A year ago I spoke about the mystery of time. And it is a deep mystery. It's haunted philosophers and physicists for a long, uh, time. In recent times, many physicists have concluded that time is an illusion. So last year I quoted one of them, Julian Barbour, who says that time is just a cosmic convenience that keeps us from experiencing everything as happening all at once.He said — his words —

Quantum cosmology — and hence our universe — is timeless.[1]

Well, time is a spooky subject. The Danish physicist Niels Bohr liked to say that the fabric of reality is not only stranger than we think, it is stranger than we are capable of thinking. But. Well, um. I think I got the bit about time being an illusion wrong.


There is something appealing about the idea that there is something that is timeless, beyond time. And I think there is. I think of the very Ground of Being as a realm of the Unmanifest, beyond time. But a year later, gotta say, time is no illusion at all. It's real, and at the beginning of a new year, it's worth a sermon. Because there's something important here that gives real meaning to our hours and days and years.
The idea of another year of life and opportunity and possibility gets people kind of cranked. I saw bits of that excitement in the celebrations around the world a few days ago. They tell us a lot about ourselves. Great spectacular celebrations, throngs of people standing out in the cold night. I saw a kind of statement about ourselves the other night, too. I watched all these celebrations, concluding with New York. But New York — our American new year spectacle — was different from all the others. It was the only one where the focal point of the festivities was festooned with brand-names, utterly commercialized. Maybe we shouldn't make too much of that. Mostly, I think these extravaganzas happen because people love a big party when zillions of people can stay up late, stand together, and at least enjoy the feeling for a little while that we share something important in common.

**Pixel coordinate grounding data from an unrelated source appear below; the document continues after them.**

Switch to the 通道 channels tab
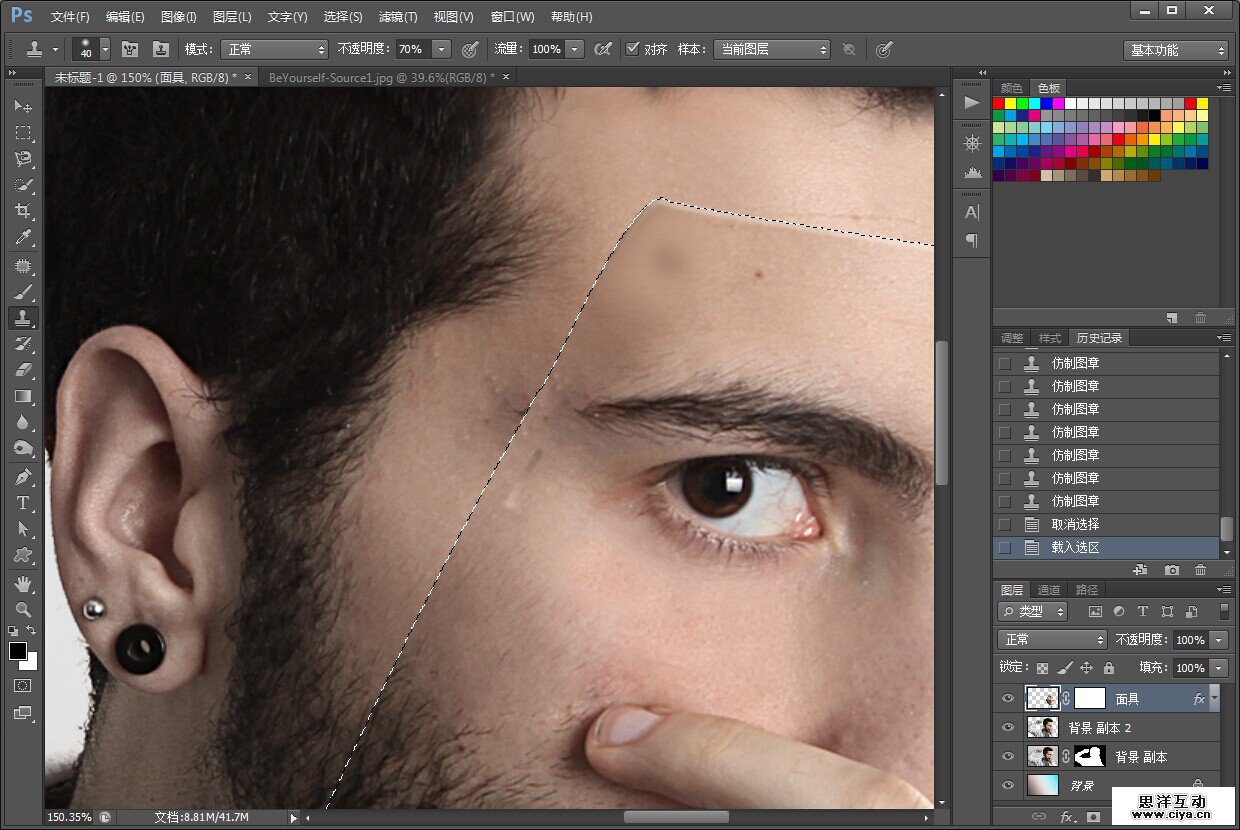This screenshot has height=830, width=1240. [1048, 590]
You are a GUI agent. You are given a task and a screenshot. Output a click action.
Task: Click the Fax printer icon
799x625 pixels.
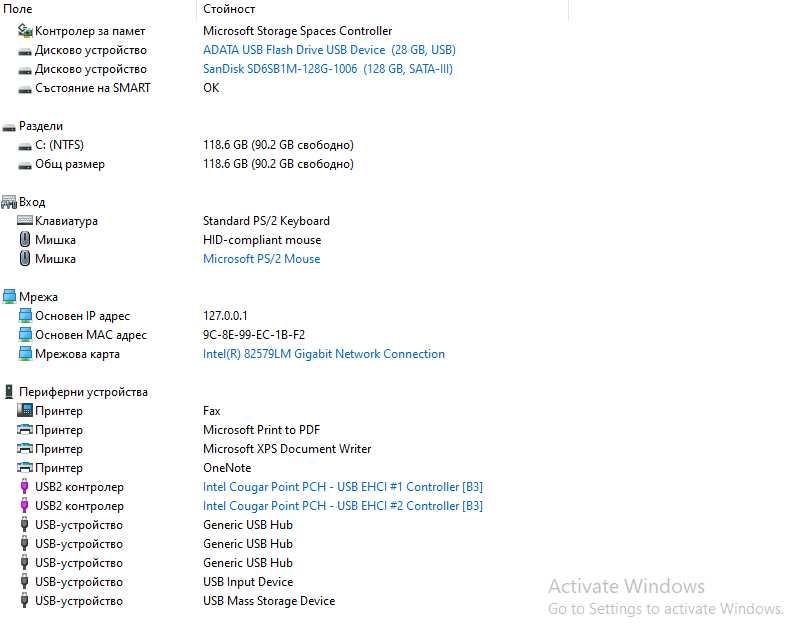click(25, 411)
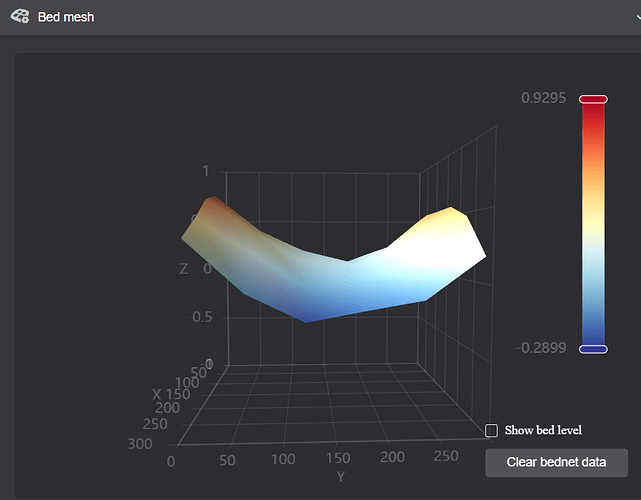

I guess humans have always wanted to believe there was a realm without time, above time. I'm whatever timeless realms there may be, time is real, and fundamental, and precious.

We've always confronted forces that seem like timeless laws. Everybody knows that first strange force we struggle with and that sometimes brings us down, gravity. Stuff falls, and so do we. When in the early 17th century Galileo Galilei figured out that stuff not only falls, but falls along a particular path, which is not a straight line but a parabola—well, wow, amazing—a timeless law of Nature! Doesn't matter what it is or how big or small or from what height.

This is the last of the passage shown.